_DATA FOR ANALYSIS_
· · ·

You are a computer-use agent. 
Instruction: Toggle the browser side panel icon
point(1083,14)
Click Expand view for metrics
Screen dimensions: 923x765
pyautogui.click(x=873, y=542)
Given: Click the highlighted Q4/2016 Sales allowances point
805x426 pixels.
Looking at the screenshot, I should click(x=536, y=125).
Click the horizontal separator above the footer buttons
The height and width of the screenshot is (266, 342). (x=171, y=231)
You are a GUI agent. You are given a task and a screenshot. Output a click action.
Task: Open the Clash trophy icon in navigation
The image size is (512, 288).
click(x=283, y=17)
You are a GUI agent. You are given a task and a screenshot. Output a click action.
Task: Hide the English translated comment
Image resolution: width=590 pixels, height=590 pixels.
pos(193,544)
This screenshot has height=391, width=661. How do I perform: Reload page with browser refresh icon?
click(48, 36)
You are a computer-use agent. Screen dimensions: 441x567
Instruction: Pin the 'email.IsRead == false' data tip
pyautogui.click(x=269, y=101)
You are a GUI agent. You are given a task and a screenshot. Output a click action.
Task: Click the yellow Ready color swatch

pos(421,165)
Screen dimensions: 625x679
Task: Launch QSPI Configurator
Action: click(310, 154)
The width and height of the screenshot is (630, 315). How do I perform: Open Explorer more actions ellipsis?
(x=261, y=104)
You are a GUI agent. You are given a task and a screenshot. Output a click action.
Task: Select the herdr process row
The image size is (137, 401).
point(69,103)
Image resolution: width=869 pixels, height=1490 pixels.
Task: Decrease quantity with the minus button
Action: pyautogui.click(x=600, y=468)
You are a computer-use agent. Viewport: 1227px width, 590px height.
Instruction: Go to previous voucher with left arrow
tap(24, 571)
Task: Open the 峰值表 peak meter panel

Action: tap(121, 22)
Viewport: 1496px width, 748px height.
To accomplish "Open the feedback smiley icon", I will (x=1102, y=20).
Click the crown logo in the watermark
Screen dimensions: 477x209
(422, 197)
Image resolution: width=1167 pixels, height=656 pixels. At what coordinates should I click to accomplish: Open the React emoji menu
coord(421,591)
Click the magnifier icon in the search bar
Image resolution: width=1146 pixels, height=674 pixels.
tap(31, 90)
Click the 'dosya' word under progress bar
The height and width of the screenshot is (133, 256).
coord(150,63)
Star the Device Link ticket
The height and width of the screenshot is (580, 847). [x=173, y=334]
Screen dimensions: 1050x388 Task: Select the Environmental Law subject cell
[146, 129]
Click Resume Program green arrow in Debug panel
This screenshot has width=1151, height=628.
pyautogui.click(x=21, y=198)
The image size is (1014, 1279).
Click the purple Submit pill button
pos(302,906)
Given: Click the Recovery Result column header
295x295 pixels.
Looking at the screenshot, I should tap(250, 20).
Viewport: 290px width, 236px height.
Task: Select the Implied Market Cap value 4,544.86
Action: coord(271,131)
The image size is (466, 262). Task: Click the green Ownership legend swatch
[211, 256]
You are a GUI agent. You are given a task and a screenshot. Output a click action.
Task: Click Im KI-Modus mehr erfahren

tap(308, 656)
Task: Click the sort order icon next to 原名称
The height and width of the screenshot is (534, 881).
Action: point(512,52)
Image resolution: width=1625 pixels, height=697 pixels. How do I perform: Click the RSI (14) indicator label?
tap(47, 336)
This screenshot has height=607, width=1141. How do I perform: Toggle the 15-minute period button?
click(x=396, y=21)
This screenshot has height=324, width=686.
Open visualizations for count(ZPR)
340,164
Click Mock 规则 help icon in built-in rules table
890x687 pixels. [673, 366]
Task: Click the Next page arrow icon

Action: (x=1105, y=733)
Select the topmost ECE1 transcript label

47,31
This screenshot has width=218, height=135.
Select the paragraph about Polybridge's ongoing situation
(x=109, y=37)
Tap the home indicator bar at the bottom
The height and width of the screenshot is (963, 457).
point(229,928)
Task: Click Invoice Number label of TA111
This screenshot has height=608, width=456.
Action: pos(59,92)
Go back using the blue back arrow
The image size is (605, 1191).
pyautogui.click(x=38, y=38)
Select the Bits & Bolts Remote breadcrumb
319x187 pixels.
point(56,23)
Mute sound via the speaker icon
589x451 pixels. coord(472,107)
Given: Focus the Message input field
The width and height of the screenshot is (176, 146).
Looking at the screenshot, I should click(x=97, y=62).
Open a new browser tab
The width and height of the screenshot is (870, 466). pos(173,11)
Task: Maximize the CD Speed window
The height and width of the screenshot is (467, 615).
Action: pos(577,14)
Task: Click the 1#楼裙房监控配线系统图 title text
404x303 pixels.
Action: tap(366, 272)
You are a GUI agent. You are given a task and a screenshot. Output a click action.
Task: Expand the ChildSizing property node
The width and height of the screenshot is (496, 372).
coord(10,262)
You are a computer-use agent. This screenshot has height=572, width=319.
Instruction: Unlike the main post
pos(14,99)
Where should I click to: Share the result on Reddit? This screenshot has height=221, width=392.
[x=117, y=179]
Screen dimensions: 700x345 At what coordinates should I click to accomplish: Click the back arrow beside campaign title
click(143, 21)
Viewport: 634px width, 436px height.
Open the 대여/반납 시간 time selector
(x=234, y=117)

· · ·

_ASSIGNMENT_
Send back exactly the lines of the listing above, beginning at the line containing "Task: Click Invoice Number label of TA111" and ending with the last. Add nothing.

_YOUR SOLUTION_
Task: Click Invoice Number label of TA111
This screenshot has height=608, width=456.
Action: pos(59,92)
Go back using the blue back arrow
The image size is (605, 1191).
pyautogui.click(x=38, y=38)
Select the Bits & Bolts Remote breadcrumb
319x187 pixels.
point(56,23)
Mute sound via the speaker icon
589x451 pixels. coord(472,107)
Given: Focus the Message input field
The width and height of the screenshot is (176, 146).
Looking at the screenshot, I should click(x=97, y=62).
Open a new browser tab
The width and height of the screenshot is (870, 466). pos(173,11)
Task: Maximize the CD Speed window
The height and width of the screenshot is (467, 615).
Action: pos(577,14)
Task: Click the 1#楼裙房监控配线系统图 title text
404x303 pixels.
Action: tap(366, 272)
You are a GUI agent. You are given a task and a screenshot. Output a click action.
Task: Expand the ChildSizing property node
The width and height of the screenshot is (496, 372).
coord(10,262)
You are a computer-use agent. This screenshot has height=572, width=319.
Instruction: Unlike the main post
pos(14,99)
Where should I click to: Share the result on Reddit? This screenshot has height=221, width=392.
[x=117, y=179]
Screen dimensions: 700x345 At what coordinates should I click to accomplish: Click the back arrow beside campaign title
click(143, 21)
Viewport: 634px width, 436px height.
Open the 대여/반납 시간 time selector
(x=234, y=117)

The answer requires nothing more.